Ultimately, all the choices you make as far as electronic equipment are based on the specific airplane. However, it's not as integrated as you believe.

There are actually two separate, yet equally important, electronic subsystems on an electric airplane. These are propulsion (battery, motor, and ESC), and control (receivers and servos). For the most part, these can be addressed as completely separate entities; you would have to try extremely hard, and use some very strange gear, to make these two subsystems incompatible. ESCs use the same control signals as servos, and all servos use the same control signals, so you can attach virtually any available servo to any available receiver, and it will work.

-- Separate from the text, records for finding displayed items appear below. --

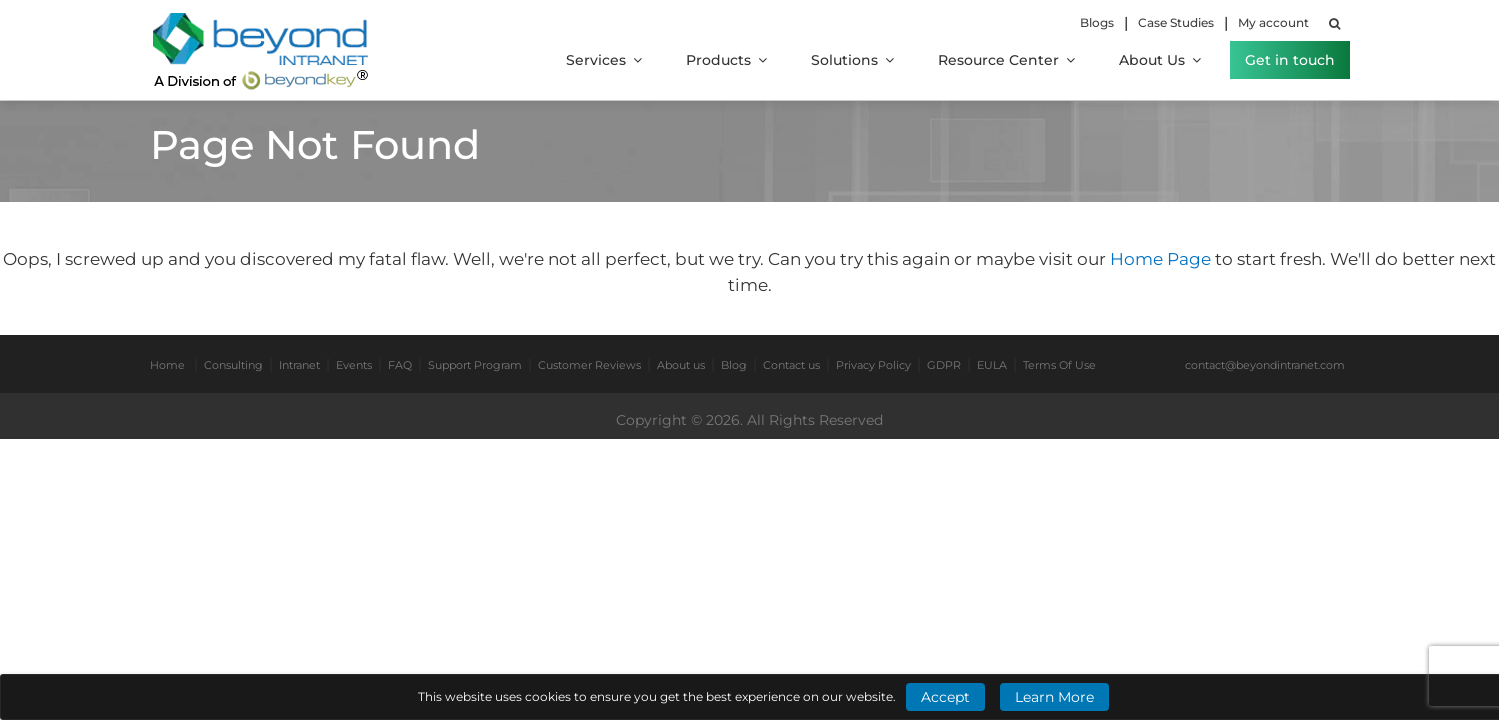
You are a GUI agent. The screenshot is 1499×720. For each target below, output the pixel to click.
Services (604, 60)
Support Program (475, 365)
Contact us (791, 365)
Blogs (1097, 22)
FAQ (400, 365)
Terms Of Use (1059, 365)
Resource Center (1006, 60)
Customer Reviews (589, 365)
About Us (1160, 60)
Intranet (299, 365)
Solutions (852, 60)
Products (726, 60)
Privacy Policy (873, 365)
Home (167, 365)
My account (1273, 22)
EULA (992, 365)
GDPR (944, 365)
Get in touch (1290, 60)
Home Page (1162, 259)
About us (681, 365)
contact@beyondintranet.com (1265, 365)
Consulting (233, 365)
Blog (734, 365)
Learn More (1054, 697)
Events (354, 365)
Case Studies (1176, 22)
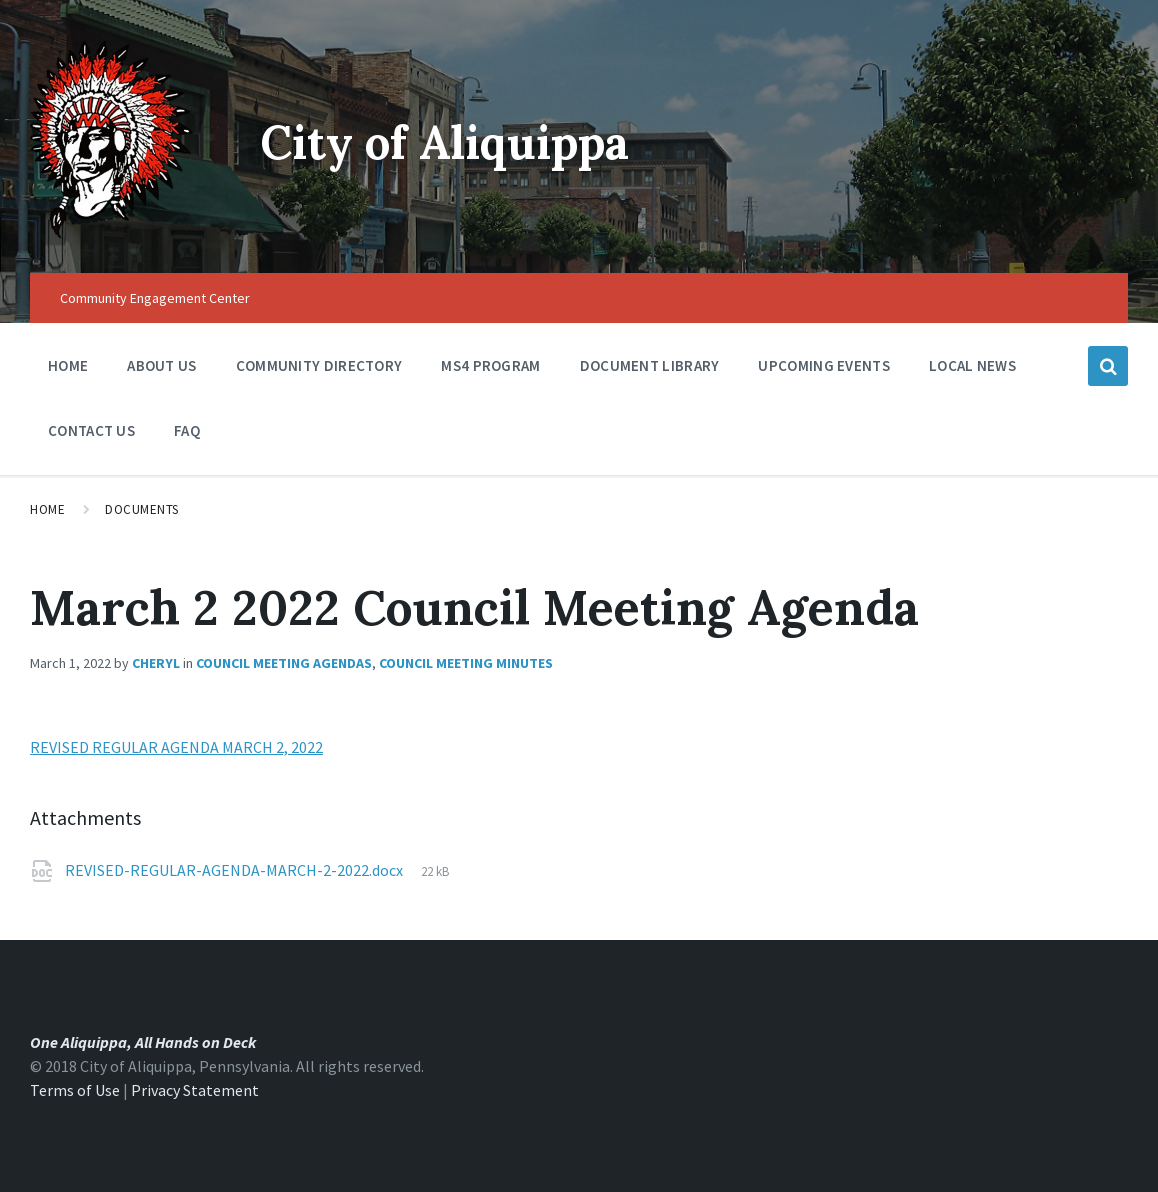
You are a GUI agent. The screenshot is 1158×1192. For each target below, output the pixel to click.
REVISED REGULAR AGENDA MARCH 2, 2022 (176, 747)
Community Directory (319, 370)
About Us (161, 370)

The control subsystem is fairly simple to "spec out." Unless you designed the airplane yourself, and have no clue about equipment (a highly unlikely combination of circumstances), the airplane will come with recommendations for a particular class of servos and receiver. All the major brands (Hitec, Futaba, JR, Airtronics) have receivers and servos for practically any size airplane, and there are some highly-recommended third-party brands as well (GWS, especially for smaller park flyer stuff).

Propulsion is a little more involved, but if you don't want to get into the real technical aspects of figuring it all out from scratch, virtually every size and type of airplane has been electrified, and posted about in one forum or another. If you can't find a plane similar enough to the one you want to electrify that you couldn't simply copy the power system, you aren't looking hard enough.

In a nutshell, the power system starts with the estimated final weight of the plane, and how you intend to fly it. You use this information to figure out how many Watts of power will be necessary to fly the plane like that, then you use the Watts to come up with a reasonable target value for Volts and Amps. With that information, you can then choose both the motor and ESC. Of course, that's a high-level view of the process.